I know there are other things we need to tackle (PKI and Cert structure come
to mind).  But other groups are also working those issues.  In order to make
sure we get this group up and running, and to make sure we score some early
success, I would like to see us focus in on the packet structure, and use in
email.  No group is currently handling those, so let's see how fast we can get
these two done.

I hear and concur.  Fully, without reservation.



People,

PGP has taken us this far without a PKI, and without a certificate
structure.  This is not to say that such potential enhancements are
not useful, but rather the beauty of PGP is that it can go *so* far
without such.

Let us consolidate what we have, in an open framework, in an Internet
spirit.

I believe that we need to take *existing* work and standardise it such
that developers across the Internet and across the world can produce
implementations that will deliver the privacy we need.
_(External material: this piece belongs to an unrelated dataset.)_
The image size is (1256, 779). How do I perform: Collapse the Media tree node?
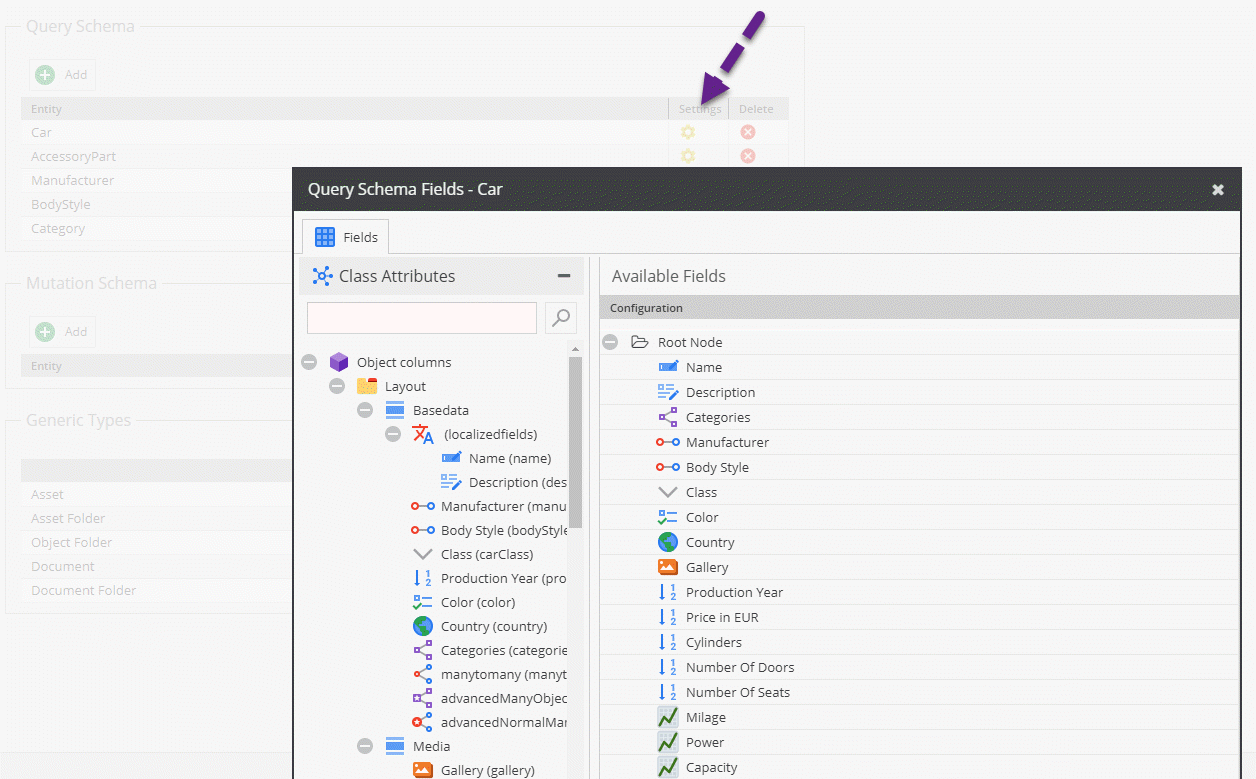(x=365, y=746)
The need to deliver future works is pressing, and for this reason, I
would suggest that we need new teams, and new charters, and indeed, new
blood, to consider the difficult but necessary tasks of PKI, certificates,
and the like.

In doing so, I would also represent that such a mission necessarily
marches to a different drum, a different timetable.  The need for a
standard commercial means of determining identity, or of non-repudiation,
or of value, is such that it cannot accept the same assumptions as those
that make the core of the PGP web of trust.  The concepts that make up
the architecture of PGP were built on neighbourly trust, not commercial
transactions.  Door-to-door community, and not commercial advertising.

So be it - we have a number of different issues on the table.  I think that
most PGP hackers would agree that we can build the new requirements on top
of the base architecture.  I believe this, as I have participated in such
projects.  However, there is a fundamental difference between standardising
and building, between documenting and advancing.
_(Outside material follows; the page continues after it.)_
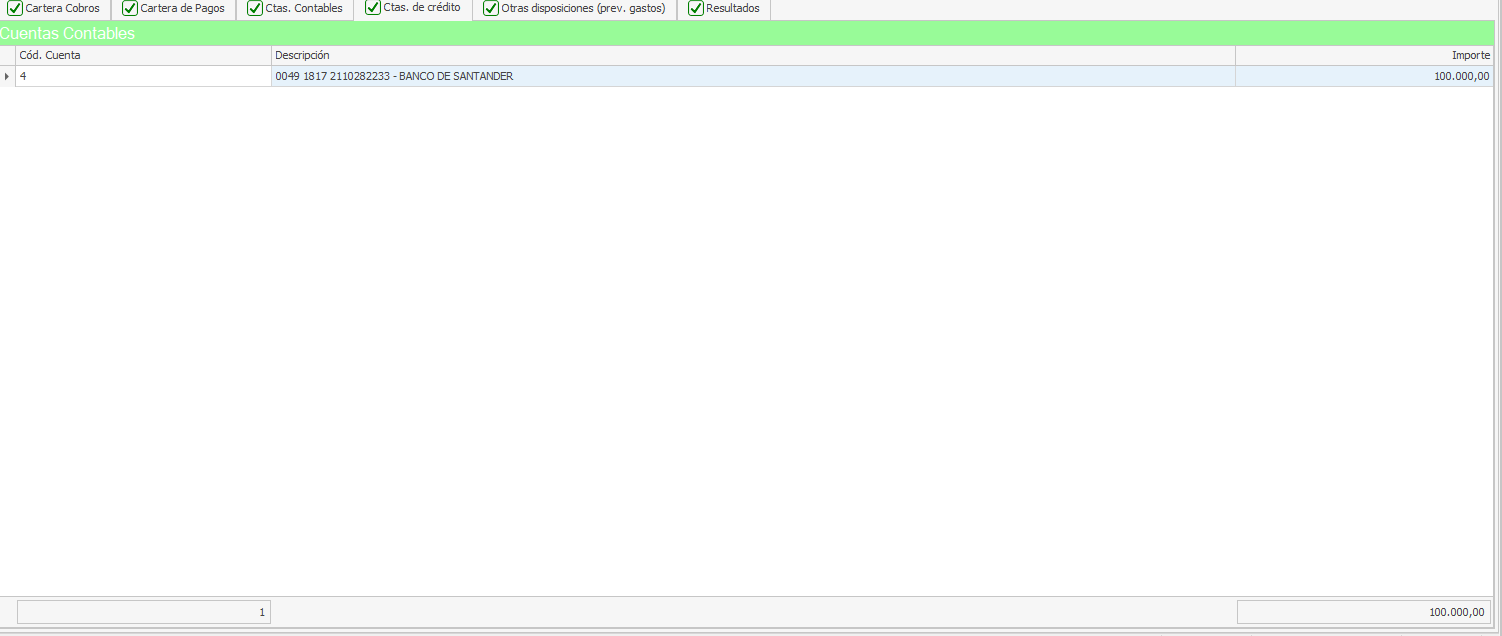The image size is (1502, 636).
Task: Sort by Cód. Cuenta column header
Action: coord(143,55)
The most pressing issue we have is the deployment of a standard in basic
packet communications.  That is, in deploying a packet format that allows
all the various implementations of privacy communications to exchange
messages.  Our task is only, in the short term, to define and standardise
what we can already do.  So that implementors can produce the basic
framework that allows the future needs to develop.  And so that builders
have a foundation upon which to build.

We need to document and standardise the *current* technology of PGP.

As far as I can see, there is only one short term decision.  And even
this may already be taken, as I was not present at Munich.  Is it PGP
2.6 or is it 5.0 ?

To my mind it is not important which.  I am only here, in this forum, to
represent the interests of the Cryptix Development Team in producing a
stable crypto architecture based on the lead that has been provided by
past hackers.  We, of the team, are looking for guidance, we do not
offer opinion on the goodness of the architecture, rather, we offer
crypto-labour and we wish to labour at this crypto.

It is unimportant that 5.0 is "PGP Inc" more than PGP, as long as the former
are willing to sign the former over to the latter.  What is important is that
we have, as a community of Internet crypto coders, a single document that
describes the packets we will interchange.

Leave the flaws, the optional extras, the extras for later.  Let's get the
defined PGP out there, and then let's look at building upon a solid, exising
definition.



OpenPGP charter:

An Open Specification for Pretty Good Privacy (OpenPGP)

October 1997: Submit first internet draft of OPEN-PGP key format and
message specification.

Today, by the posting of this email, is 0500, 19th of September 1997.

Therefore, there are about 2 weeks until October, or say 6 weeks inclusive.

We simply must choose one of two bases.  We must choose the coding set.
And document it.  There is no time for anything else.